ZeroTouch, an interface recently presented at the computer science Conference on Human Factors in Computing by researchers at Texas A&M University, is an inexpensive way by which a screen of any size can be converted into a touchscreen device.
ZeroTouch can identify the position of an object using a series of infrared LEDs and sensors mounted on the outside of what looks like a picture frame. LEDs form a network of beams passing through the space inside the frame. A finger or an object that enters this space blocks some rays, allowing the software to monitor them in order to track the movement of the object in real time.
The system can be used to turn any screen, including that of large TV screens, into a touchscreen. However, combined with touch-sensitive screens, ZeroTouch can be used to increase the range of commands that a system can understand.
The team from Texas demonstrated the operation of a ZeroTouch, superimposed on a stylus-controlled touchscreen. Users can issue commands by touching the screen with a stylus, slide, or a simple touch of your fingers, like an iPhone.
The team demonstrated how the combination of stylus and finger-touch control allows users to control a complex strategy game without problems.

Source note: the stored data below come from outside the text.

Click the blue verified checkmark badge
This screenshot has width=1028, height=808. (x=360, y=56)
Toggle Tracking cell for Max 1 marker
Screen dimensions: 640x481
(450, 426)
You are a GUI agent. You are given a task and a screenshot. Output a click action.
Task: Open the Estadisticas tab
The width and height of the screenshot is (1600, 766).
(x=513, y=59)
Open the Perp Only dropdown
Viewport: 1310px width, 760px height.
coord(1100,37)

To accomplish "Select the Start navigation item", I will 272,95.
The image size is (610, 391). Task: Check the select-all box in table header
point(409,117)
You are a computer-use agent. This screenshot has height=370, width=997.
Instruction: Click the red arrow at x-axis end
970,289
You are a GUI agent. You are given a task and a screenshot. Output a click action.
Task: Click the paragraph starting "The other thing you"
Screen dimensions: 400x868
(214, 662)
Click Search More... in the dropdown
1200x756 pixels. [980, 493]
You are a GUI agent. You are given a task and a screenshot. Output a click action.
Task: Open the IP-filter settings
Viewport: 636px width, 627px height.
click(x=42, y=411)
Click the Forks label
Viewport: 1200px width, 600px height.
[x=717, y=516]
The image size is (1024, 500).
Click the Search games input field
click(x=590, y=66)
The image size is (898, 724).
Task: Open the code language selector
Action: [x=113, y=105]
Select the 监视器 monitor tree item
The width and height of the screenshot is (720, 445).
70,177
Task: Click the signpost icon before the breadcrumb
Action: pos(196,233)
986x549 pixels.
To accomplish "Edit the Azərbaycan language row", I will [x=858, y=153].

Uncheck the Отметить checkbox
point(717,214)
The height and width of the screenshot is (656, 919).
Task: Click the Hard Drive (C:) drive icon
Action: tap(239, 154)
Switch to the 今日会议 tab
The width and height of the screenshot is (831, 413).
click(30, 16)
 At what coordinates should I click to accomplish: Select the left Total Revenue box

The leader of the team, Andruid Kerne, said he would like to assemble a series of ZeroTouch frames, forming a frame large enough that a person can pass through it. Such a system would be capable of detecting movements in three-dimensional space and it can be applied to control games.
The current 3D control devices, such as Microsoft Kinect, release infrared beams from a single point, thus limiting the accuracy of tracking.